Emerging Market Default Risk Falls Back to Pre-Ukraine War Level
The cost of insuring emerging-market nations against default fell to the lowest in nearly a year as the dollar weakens and investors bet that less aggressive US tightening will bring relief to developing borrowers.
Investors took heart from Federal Reserve Chair Jerome Powell’s comments this week that while more US interest-rate increases are on the cards, disinflationary pressures are already materializing. The cost of hedging against a default by 18 emerging economies from China to Panama declined to 211 basis points on Friday, according to IHS Markit data, the least since before Russia invaded Ukraine last February.
The cost of insuring against default peaked last July as surging inflation forced the world’s major central banks to abruptly end the easy-money era, which had allowed emerging markets to borrow at record-low rates. The global decline of the dollar is helping to further ease concerns over how emerging-market countries will repay their international bonds.

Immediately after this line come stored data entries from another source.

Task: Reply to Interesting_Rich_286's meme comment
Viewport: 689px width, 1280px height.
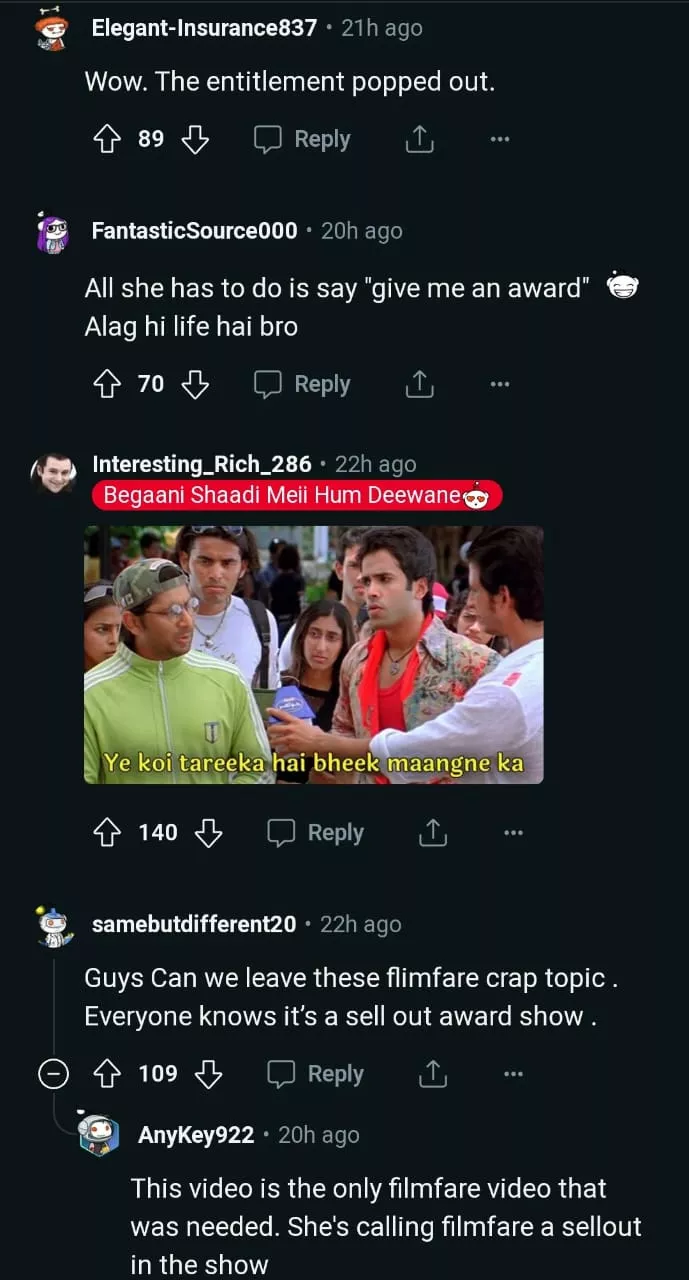Action: pos(315,833)
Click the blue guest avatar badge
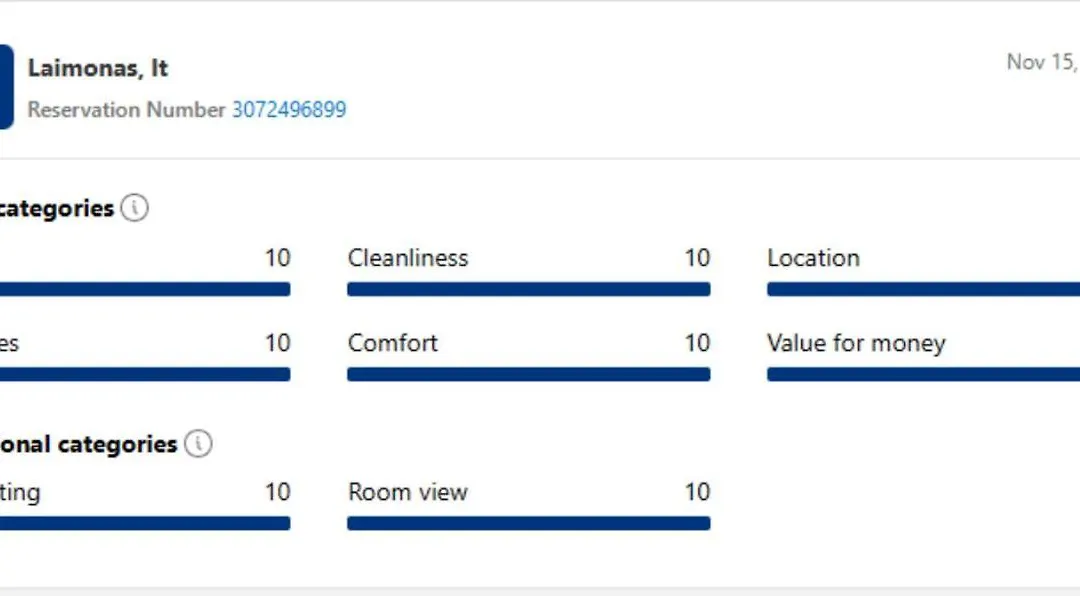1080x596 pixels. [6, 87]
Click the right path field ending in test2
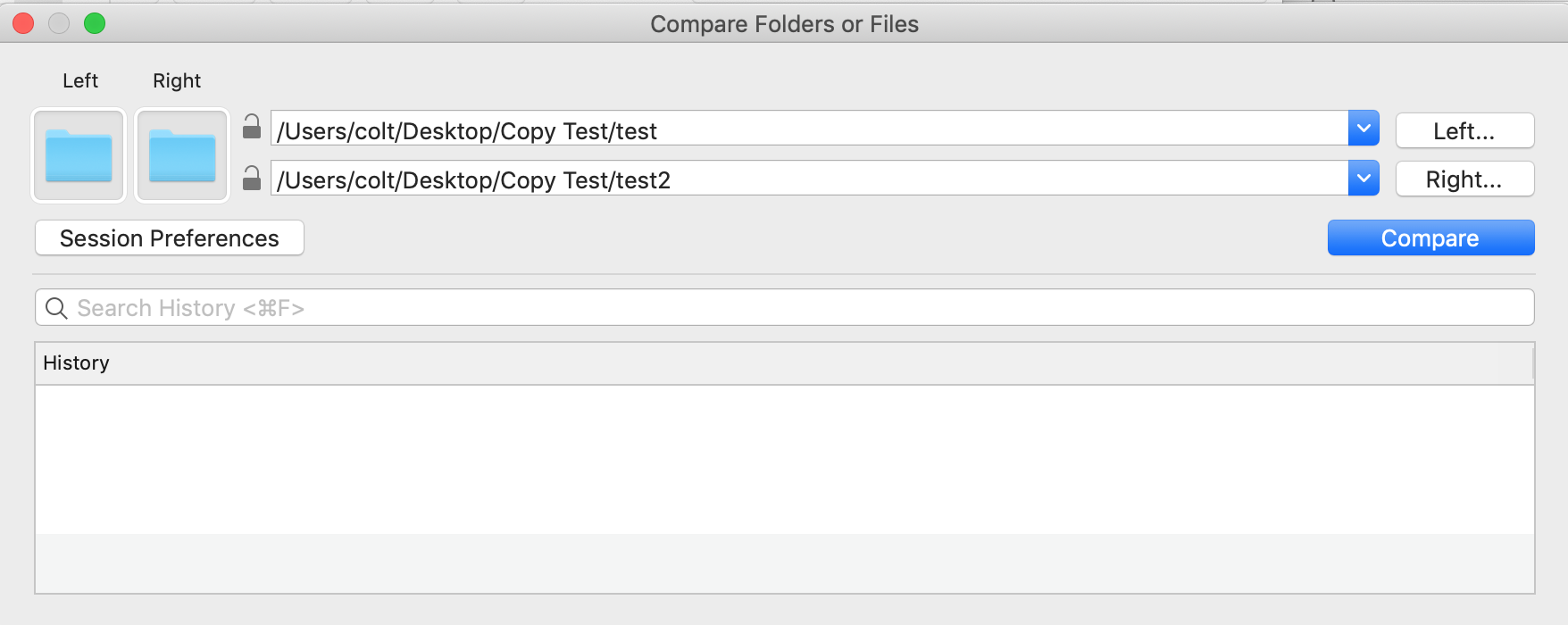 (809, 178)
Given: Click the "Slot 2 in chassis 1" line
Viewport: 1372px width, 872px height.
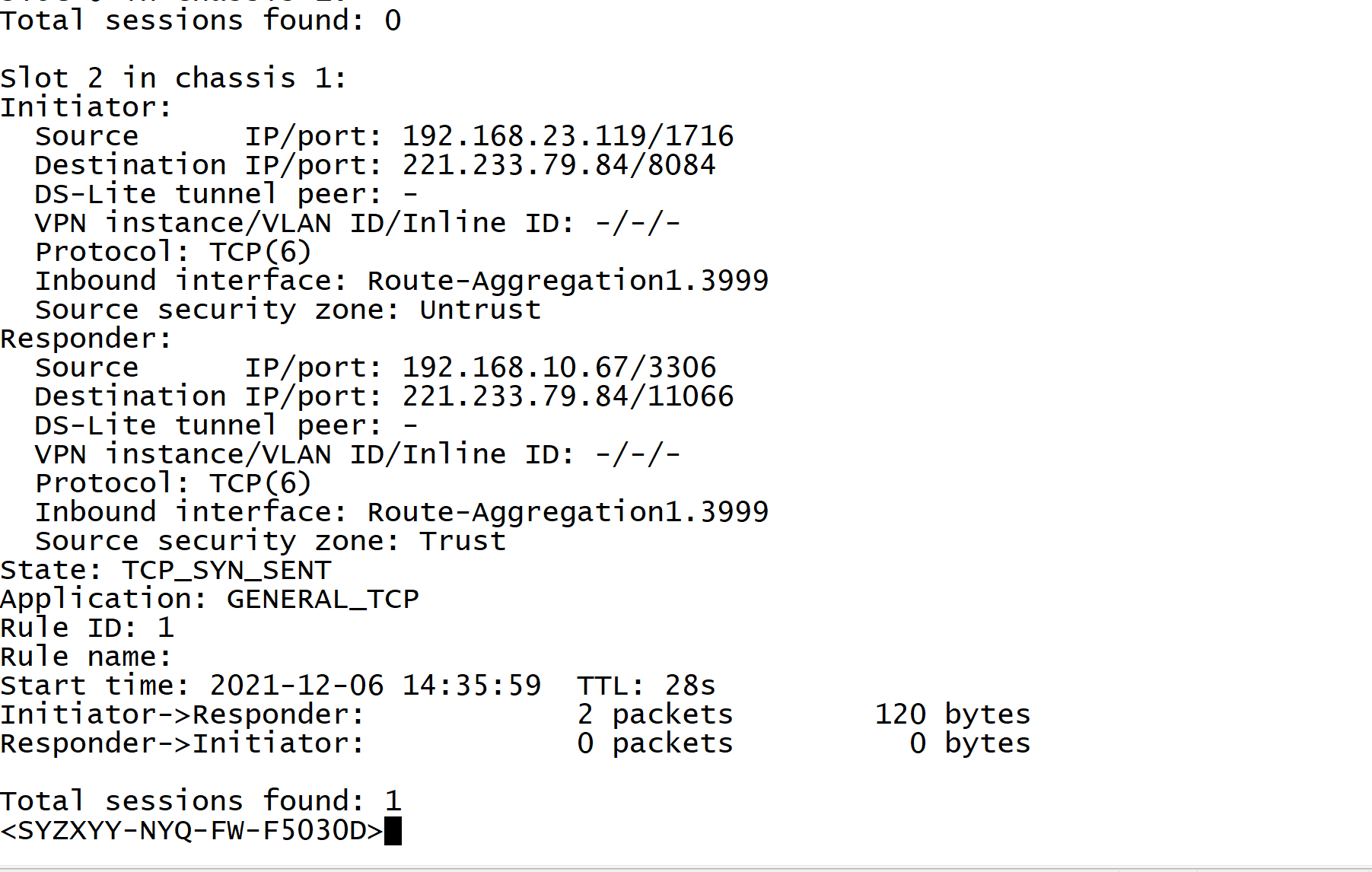Looking at the screenshot, I should 173,78.
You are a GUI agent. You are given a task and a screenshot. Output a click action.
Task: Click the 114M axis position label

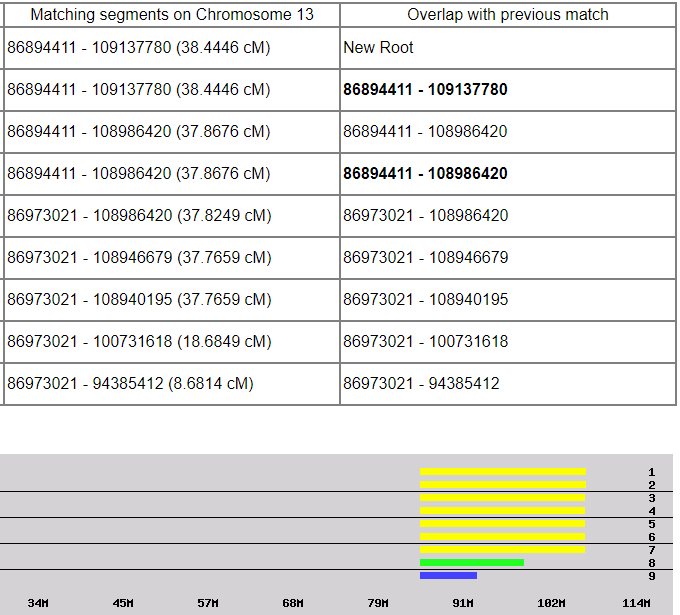click(x=636, y=603)
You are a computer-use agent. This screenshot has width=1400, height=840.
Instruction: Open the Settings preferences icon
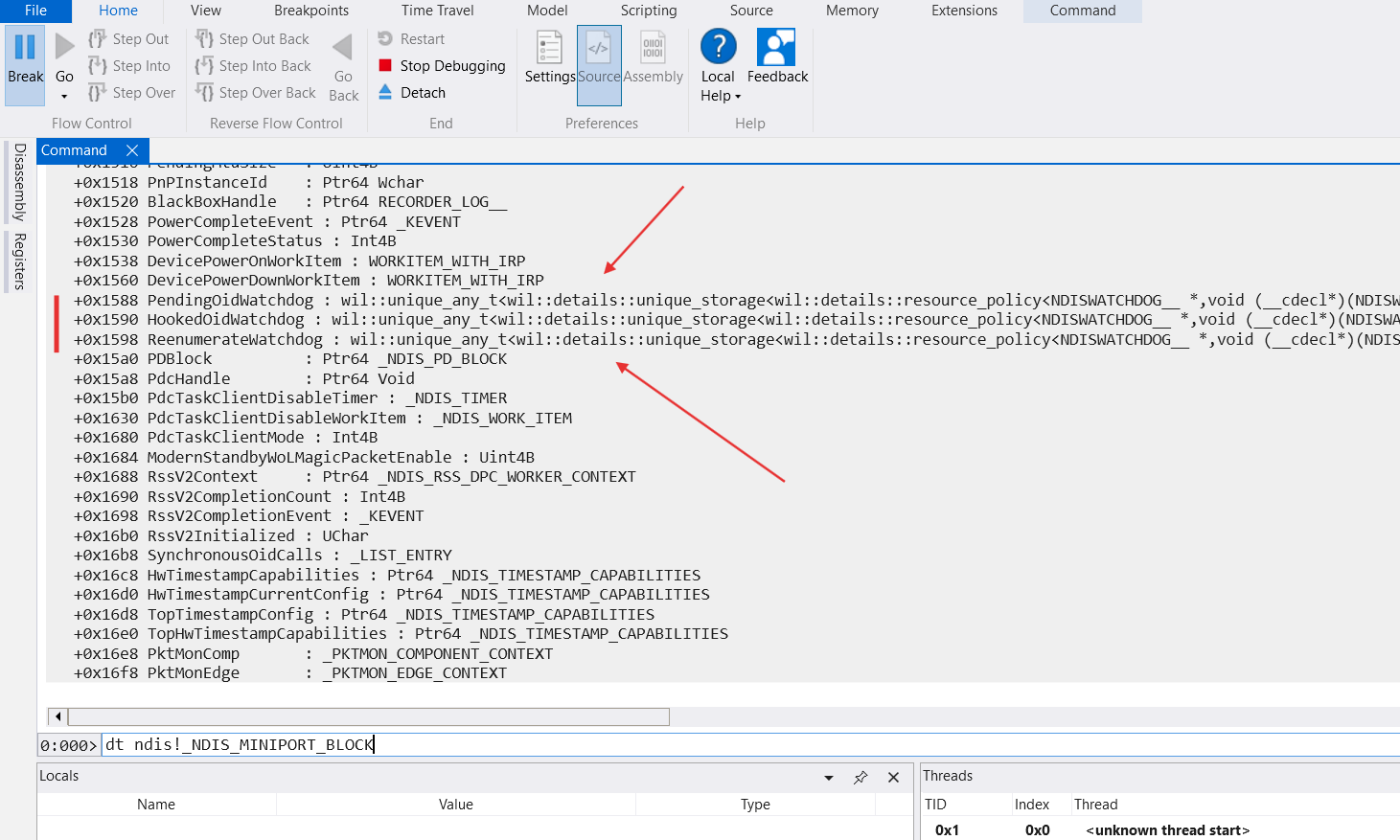pyautogui.click(x=549, y=48)
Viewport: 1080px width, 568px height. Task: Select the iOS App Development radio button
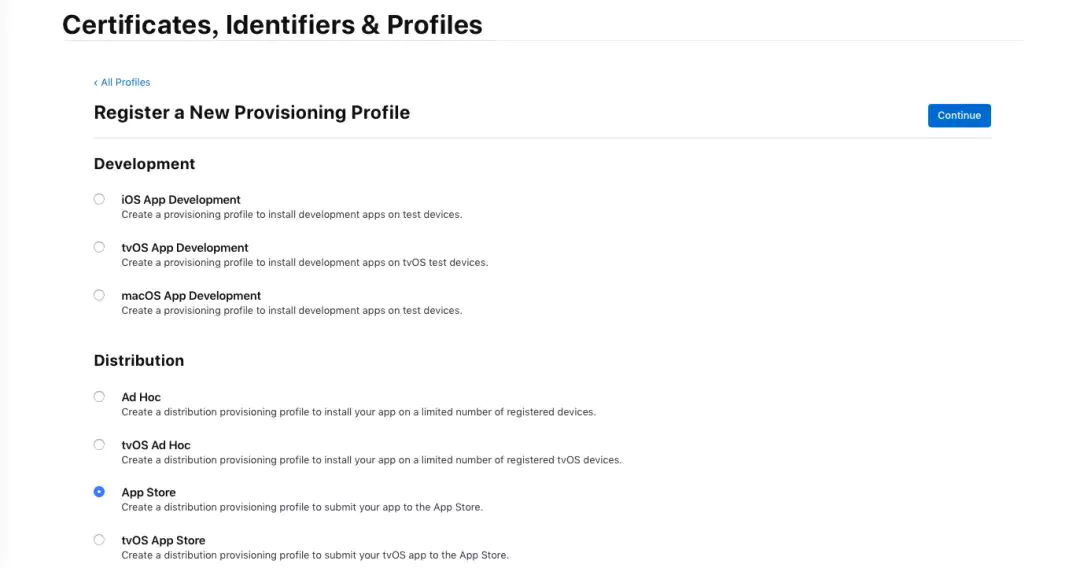99,199
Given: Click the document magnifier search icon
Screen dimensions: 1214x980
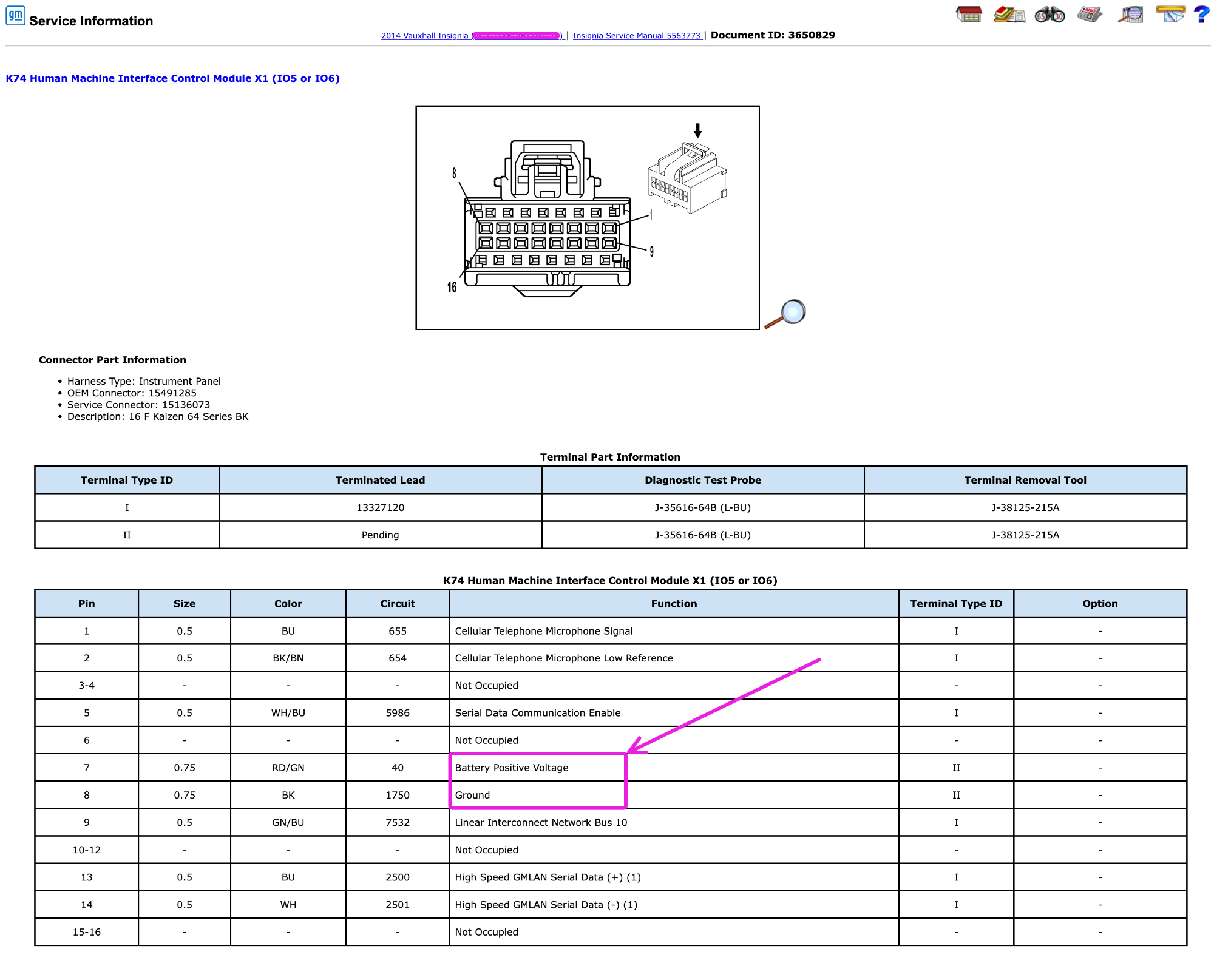Looking at the screenshot, I should point(1131,15).
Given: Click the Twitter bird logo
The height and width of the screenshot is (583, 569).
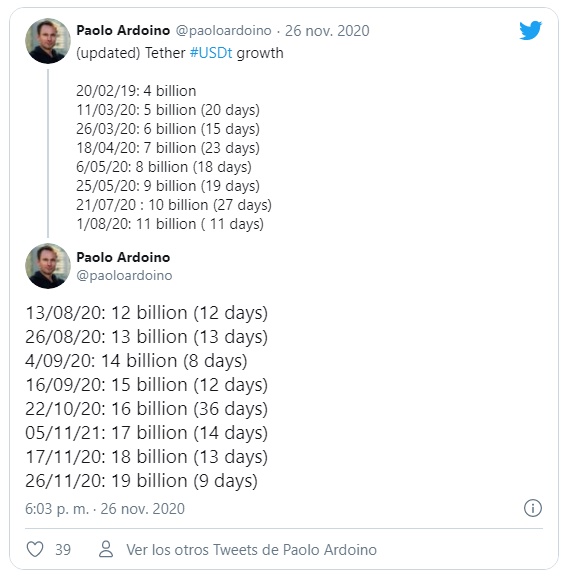Looking at the screenshot, I should (530, 30).
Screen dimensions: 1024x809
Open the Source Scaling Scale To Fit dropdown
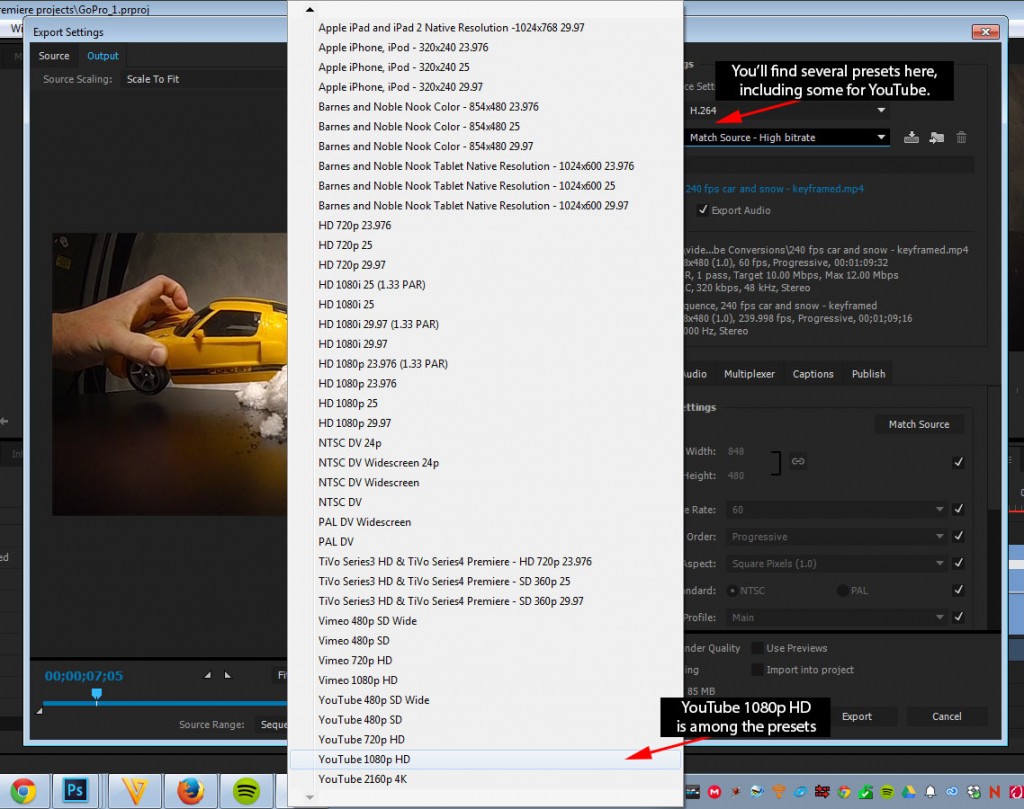coord(200,79)
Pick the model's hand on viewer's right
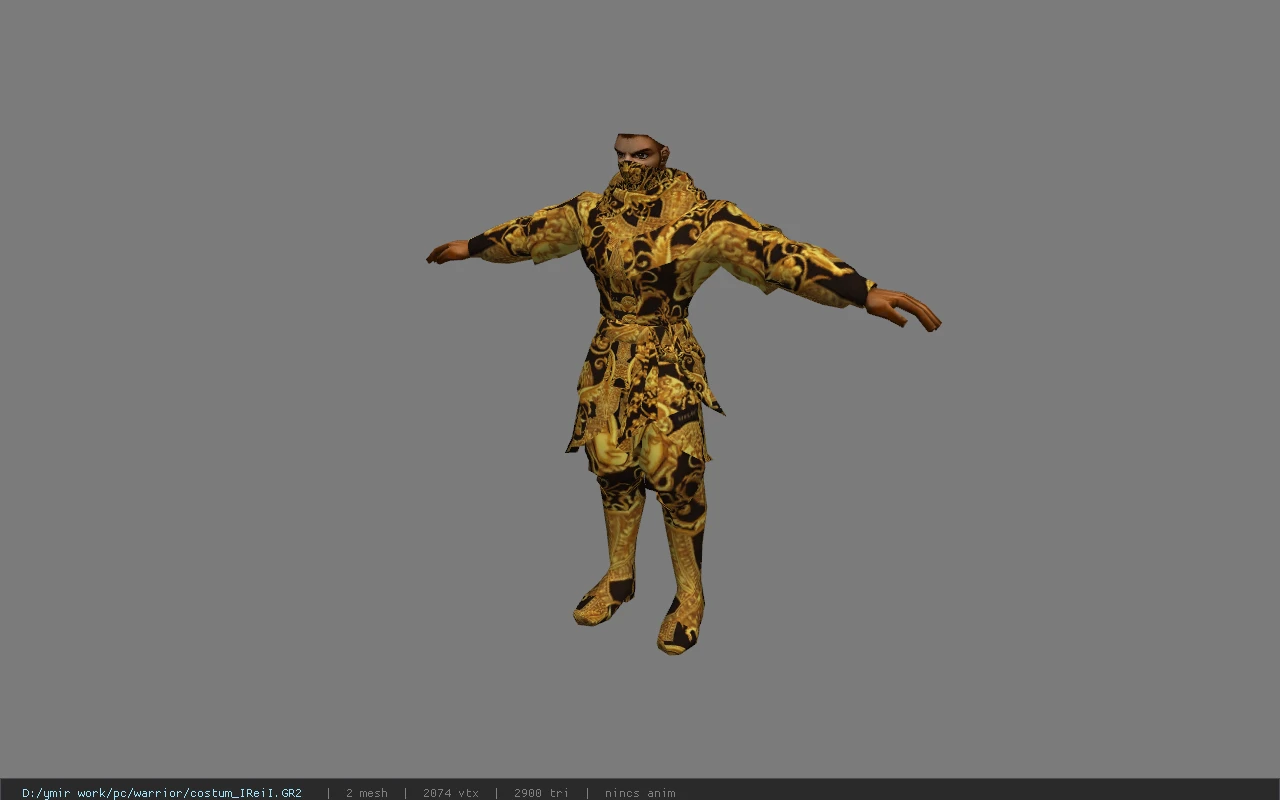The image size is (1280, 800). [x=904, y=307]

“Borrowers are seeing light at the end of the tunnel given that many G-10 and EM central banks are getting closer to terminal rates,” said Mitul Kotecha, head of emerging-markets strategy at TD Securities in Singapore. “The weaker dollar is providing a major buffer.”
The average yield on dollar bonds sold by emerging-market sovereigns has fallen 181 basis points since October to 7.58%, according to a Bloomberg index. Still, it’s 223 basis points higher than a year ago.